C'est dingue la vitesse à laquelle on réfléchit. Je suis entrée, j'ai franchit les cinq pas séparant le lit de la porte. Puis j'ai contourné le lit afin de ne pas être dans le passage s'il y a intervention d'urgence. Maintenant, je m'assoie sur le bord du lit. Je me penche dirigeant mes lèvres frémissantes vers celles de mon amour. Je les presse en un baiser qui se veut passionné. Aucune réaction. Qu'est-ce que j'espérais ? Qu'il allait répondre en me faisant chavirer comme la première fois que nous nous sommes embrassés ? Je m'en souviens comme-ci c'était hier. Il venait de me demander pour sortir avec moi. J'avais fait la fille indécise, qui lui donnerait sa réponse après réflexion. Il m'a embrassé sur la joue en me disant "à demain" puis à tourner les talons. En le voyant s'éloigner, j'ai senti une pulsion monter en moi, je l'ai appelé. Quand il s'est retourné, j'avais déjà parcouru les quelques mètres nous séparant pour me jeter à son cou. Nos lèvres se sont trouvées toutes seules. J'avais déjà embrassé un garçon mais jamais avec une telle passion.
Non, ce baiser n'a rien à voir.
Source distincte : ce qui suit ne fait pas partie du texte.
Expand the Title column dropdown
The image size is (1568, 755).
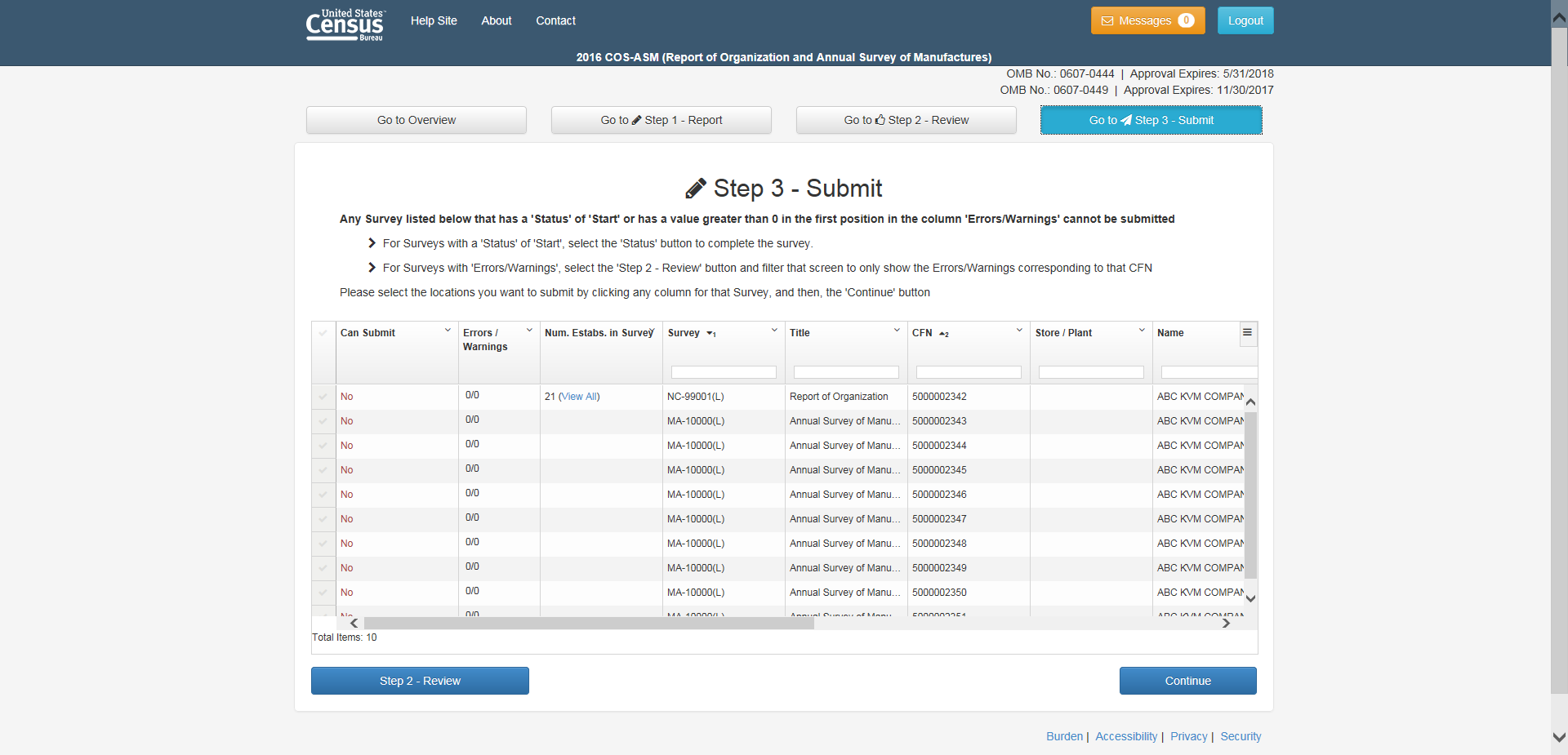897,331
Éli n'y répond pas. Ses lèvres sont sèches et tièdes, sans saveur. J'approche ma bouche de son oreille pour lui souffler :
- Éli, mon amour, reviens à la maison. J'ai besoin de toi.
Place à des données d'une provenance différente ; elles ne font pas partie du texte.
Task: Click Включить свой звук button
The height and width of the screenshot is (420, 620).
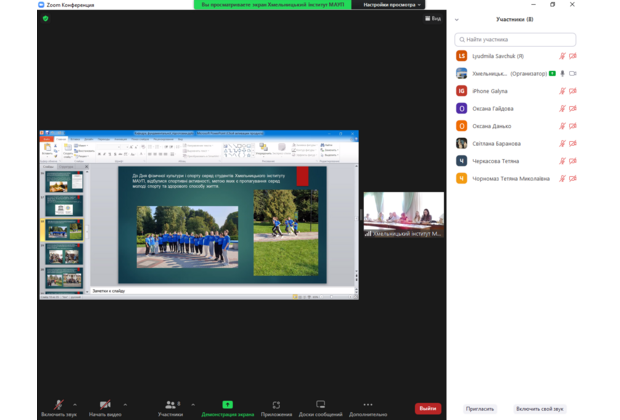Action: (541, 408)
Tandis que, je prononce ces quelques mots, mon oreille, au niveau de sa bouche, capte le sifflement de sa respiration lente et régulière. Soudain, un crépitement, un râle émis par ses lèvres entrouvertes. L'alarme de l'écran de contrôle me fait sursauter. Je reste plantée devant le moniteur sans réagir. Le monde s'est arrêté. Ma tête se tourne au ralenti. C'est curieux de voir les choses évoluées à une vitesse divisée par dix. La porte de la chambre s'ouvre laissant entrer un Michel Stauros courant vers le défibrillateur. Il est suivi par Ophélie dont je croise le regard emprunt de pitié. Le plus étrange, c'est l'impression de ne rien entendre. Mon ouïe résonne encore du dernier souffle de mon mari. Je ne réalise pas ce que je fais. C'est comme-ci j'étais spectatrice de ce qui va suivre. Vu que je tiens toujours la main d'Eli, Michel me crie de le lâcher. Je ne réagie pas. Ophélie arrive par derrière, me frappe sur la main en me poussant contre le mur pour m'écarter du lit. Elle atteint son but mais pas tout à fait comme elle le souhaitait. En effet, je lâche Éli pour lui administrer un solide coup de coude en pleine figure qui l'envoie sur les fesses. Michel applique les palets et délivre la décharge. Non seulement il ne redémarre pas le coeur d'Eli, mais il sonne Ophélie. Dans sa chute, elle agrippa la jambe de mon mari par réflexe. Le choc électrique lui arrête le coeur. Bizarrement, on a mis les actions en accéléré. Michel me cri dessus et me gifle, sans doute pour me faire reprendre mes esprits. La réponse est immédiate, je lui en retourne une.
- Bien, content de vous retrouver parmi nous... Si ce n'est pas trop vous demander, allongez Ophélie sur le sol, ouvrez lui son corsage et dégraphez son soutien gorge.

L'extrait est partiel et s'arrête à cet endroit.